In Lennon's defence, the half-assed "revolutionary" views expressed here are no more bizarre than those being bandied about at the time by the White Panthers or the Weathermen or the Manson Family (or, for that matter, by any number of thoroughly ordinary young drug-taking hippies like, oh, say, myself). And someone shouldn't be expected, just because he's a brilliant musician, to be a great philosopher or even a well-balanced human being. What's more, Lennon's fire-breathing revolutionary phase was a fairly brief and ineffectual one.
What strikes me more is the fact that his interlocutors, Tariq Ali and Robin Blackburn, are still, almost 35 years after the fact, spouting the same sort of nonsense. Sure, they've learned to soft-pedal it enough to maintain careers, particularly Blackburn, who has managed to pass himself off as a "distinguished" professor at two prestigious schools despite clinging to ancient Marxist superstitions with a tenacity rivalling that of any Flat Earth fundamentalist.

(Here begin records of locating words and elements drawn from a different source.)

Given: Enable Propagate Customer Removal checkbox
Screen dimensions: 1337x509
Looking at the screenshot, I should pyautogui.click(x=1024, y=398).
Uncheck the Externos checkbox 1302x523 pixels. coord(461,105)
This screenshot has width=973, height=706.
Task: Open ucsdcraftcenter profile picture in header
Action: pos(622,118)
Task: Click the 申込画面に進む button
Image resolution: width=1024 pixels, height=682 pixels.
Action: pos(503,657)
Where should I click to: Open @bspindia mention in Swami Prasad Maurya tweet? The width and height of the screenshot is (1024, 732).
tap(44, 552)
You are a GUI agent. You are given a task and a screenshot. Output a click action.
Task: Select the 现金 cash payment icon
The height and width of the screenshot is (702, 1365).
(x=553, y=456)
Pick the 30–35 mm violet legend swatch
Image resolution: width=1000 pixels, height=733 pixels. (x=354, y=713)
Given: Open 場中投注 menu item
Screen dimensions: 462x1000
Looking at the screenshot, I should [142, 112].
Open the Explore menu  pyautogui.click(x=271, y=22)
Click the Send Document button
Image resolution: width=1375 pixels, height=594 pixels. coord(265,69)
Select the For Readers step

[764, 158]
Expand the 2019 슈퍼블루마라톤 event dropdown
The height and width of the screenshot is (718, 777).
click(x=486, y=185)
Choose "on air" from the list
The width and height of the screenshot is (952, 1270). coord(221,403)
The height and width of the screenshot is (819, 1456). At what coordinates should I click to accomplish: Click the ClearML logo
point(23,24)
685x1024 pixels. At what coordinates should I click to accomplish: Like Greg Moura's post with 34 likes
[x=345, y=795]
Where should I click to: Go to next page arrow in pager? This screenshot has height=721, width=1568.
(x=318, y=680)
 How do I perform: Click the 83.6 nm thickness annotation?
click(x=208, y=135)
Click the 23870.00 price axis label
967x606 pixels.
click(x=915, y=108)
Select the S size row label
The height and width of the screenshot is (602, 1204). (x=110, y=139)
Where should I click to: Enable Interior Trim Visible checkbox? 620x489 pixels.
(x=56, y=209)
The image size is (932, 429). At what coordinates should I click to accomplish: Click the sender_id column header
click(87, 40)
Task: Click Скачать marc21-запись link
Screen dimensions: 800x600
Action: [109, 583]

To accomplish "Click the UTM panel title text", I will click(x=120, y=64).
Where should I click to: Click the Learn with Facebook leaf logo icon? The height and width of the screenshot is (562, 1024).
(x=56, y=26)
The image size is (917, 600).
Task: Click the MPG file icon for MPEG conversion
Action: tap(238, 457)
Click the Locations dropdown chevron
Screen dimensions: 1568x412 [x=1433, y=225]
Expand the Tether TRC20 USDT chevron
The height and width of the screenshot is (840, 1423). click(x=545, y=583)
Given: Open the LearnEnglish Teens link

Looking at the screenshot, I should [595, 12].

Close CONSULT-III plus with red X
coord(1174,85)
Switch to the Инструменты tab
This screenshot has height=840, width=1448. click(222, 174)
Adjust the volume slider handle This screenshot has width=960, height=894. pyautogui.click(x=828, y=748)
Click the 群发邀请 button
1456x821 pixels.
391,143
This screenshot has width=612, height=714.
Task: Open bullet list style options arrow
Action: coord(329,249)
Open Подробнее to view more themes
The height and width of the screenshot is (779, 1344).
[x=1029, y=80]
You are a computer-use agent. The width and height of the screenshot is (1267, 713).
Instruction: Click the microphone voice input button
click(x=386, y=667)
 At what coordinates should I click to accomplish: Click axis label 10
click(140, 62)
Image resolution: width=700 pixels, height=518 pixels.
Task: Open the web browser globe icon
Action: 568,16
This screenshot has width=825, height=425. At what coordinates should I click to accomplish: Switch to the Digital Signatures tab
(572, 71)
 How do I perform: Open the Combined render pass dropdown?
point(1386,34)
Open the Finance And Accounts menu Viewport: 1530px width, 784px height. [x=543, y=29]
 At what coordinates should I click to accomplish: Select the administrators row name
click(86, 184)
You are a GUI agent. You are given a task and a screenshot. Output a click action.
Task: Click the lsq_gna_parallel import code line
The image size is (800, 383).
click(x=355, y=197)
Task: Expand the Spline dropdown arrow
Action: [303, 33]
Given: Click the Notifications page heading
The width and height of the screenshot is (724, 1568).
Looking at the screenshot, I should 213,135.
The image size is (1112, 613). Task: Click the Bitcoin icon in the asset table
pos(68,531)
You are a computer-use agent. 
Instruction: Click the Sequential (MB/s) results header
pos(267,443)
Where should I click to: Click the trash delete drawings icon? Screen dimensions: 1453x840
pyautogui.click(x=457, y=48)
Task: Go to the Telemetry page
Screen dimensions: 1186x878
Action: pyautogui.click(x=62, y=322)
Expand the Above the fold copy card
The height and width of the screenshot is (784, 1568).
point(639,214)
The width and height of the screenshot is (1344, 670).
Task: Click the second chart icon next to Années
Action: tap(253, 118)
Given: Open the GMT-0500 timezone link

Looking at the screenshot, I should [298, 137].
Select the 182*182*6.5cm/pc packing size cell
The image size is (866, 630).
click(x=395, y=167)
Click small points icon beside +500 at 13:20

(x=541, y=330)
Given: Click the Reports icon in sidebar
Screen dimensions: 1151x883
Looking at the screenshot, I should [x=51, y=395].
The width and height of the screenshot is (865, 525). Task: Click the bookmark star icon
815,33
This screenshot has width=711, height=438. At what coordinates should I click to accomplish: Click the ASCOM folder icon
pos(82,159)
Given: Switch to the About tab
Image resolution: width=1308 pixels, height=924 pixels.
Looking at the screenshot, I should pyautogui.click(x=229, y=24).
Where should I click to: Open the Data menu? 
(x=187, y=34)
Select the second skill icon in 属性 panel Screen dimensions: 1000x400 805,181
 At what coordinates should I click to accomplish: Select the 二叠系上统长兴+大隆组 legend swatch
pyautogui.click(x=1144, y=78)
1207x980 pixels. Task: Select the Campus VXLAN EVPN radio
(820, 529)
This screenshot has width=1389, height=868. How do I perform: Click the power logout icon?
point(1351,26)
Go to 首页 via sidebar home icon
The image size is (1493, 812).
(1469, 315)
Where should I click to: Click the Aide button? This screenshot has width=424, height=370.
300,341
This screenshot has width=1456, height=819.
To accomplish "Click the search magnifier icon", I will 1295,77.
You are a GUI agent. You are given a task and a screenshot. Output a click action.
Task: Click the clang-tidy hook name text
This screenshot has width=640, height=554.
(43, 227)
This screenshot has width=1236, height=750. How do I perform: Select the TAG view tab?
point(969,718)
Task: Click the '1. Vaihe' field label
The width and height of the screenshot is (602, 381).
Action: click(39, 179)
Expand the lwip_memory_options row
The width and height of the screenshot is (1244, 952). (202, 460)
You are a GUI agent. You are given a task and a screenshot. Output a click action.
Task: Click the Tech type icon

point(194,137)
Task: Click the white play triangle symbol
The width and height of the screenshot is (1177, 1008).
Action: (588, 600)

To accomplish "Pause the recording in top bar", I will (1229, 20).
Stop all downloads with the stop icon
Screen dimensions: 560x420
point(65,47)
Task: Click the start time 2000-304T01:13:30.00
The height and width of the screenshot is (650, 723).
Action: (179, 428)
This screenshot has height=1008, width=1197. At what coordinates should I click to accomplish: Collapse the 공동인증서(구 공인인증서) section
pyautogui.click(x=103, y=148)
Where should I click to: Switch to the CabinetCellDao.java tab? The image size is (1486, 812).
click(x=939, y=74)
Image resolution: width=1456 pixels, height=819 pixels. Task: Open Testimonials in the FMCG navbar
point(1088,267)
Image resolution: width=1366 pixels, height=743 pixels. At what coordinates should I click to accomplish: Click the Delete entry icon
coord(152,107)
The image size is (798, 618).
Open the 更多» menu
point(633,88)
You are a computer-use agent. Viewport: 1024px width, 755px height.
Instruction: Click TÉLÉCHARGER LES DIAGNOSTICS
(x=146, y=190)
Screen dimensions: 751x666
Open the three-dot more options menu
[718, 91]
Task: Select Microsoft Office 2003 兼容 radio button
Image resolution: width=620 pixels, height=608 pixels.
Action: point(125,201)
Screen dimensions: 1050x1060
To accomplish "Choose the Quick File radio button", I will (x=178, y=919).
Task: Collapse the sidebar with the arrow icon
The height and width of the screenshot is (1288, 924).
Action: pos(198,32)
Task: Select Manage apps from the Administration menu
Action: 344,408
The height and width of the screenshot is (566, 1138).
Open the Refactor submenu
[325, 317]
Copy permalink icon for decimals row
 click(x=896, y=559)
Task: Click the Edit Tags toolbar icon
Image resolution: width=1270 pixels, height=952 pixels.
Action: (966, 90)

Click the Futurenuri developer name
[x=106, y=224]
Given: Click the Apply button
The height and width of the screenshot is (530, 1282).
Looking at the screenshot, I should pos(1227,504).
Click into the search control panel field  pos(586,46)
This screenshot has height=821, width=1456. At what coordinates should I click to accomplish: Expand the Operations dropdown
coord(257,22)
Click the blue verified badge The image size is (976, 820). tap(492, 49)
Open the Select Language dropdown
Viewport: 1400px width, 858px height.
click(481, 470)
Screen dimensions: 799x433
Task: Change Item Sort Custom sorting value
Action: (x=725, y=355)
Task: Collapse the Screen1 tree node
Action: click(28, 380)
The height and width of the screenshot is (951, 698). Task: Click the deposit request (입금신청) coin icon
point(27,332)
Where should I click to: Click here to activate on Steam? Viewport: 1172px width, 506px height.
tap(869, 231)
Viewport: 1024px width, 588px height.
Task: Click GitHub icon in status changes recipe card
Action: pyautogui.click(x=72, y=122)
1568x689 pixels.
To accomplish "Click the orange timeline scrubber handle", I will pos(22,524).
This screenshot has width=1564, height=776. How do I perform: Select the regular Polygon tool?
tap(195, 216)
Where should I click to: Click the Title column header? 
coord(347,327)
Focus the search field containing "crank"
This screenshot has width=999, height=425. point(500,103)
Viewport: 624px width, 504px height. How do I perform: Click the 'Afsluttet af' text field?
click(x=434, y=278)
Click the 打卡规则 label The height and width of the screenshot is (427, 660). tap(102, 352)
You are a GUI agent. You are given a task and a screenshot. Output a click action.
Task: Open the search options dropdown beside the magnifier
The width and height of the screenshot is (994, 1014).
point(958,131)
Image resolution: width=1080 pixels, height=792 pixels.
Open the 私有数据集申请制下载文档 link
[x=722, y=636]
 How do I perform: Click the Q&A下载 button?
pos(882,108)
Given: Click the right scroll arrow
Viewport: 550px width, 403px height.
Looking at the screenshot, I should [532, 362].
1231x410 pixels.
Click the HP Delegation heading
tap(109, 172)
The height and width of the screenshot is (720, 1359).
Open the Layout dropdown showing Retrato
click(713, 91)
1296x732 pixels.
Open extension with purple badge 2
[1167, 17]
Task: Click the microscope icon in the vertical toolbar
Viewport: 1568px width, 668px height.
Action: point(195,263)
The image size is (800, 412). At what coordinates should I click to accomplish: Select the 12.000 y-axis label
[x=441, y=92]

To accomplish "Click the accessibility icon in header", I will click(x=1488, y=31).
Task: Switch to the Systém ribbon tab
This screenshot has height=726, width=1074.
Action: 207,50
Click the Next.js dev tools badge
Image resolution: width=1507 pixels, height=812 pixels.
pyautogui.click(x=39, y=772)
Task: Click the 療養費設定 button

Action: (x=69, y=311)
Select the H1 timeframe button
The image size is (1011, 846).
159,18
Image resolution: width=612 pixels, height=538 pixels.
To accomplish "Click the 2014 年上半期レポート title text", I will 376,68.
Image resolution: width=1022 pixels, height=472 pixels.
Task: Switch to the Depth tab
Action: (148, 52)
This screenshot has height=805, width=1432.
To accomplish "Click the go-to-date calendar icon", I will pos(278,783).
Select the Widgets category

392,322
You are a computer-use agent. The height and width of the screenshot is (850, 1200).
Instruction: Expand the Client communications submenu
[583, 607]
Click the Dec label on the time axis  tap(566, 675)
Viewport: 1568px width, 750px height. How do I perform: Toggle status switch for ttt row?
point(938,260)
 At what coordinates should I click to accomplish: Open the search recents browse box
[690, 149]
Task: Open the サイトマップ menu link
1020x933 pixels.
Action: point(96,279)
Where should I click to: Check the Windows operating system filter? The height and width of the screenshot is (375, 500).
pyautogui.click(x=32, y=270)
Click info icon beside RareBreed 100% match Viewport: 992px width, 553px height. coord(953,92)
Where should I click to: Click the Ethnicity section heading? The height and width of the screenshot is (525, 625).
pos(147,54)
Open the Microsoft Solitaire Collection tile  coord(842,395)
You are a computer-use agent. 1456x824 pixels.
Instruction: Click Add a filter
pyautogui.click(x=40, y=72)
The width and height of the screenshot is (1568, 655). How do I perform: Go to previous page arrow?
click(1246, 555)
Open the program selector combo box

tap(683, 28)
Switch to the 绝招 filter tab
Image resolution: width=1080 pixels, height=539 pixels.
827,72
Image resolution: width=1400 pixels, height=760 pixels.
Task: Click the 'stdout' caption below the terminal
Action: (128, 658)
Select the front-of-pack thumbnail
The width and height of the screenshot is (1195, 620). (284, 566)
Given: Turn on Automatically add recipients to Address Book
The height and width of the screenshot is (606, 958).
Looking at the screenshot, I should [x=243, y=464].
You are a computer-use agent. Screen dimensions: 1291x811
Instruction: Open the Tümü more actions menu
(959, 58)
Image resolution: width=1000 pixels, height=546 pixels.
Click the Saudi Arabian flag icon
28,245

Tariq Ali is no prize, either. His latest book, Street Fighting Years, adorned with a ridiculous cover photo of multi-zillionaires John Lennon and Yoko Ono posing in something apparently meant to be battle helmets but more closely resembling construction worker hard hats, uncritically romanticises and eulogises the pseudo-revolution of the 1960s. Like far too many members of his generation, the 60-something Ali seems never to have escaped his teenage trustafarian past, and almost revels in having learned absolutely nothing from the intervening four decades.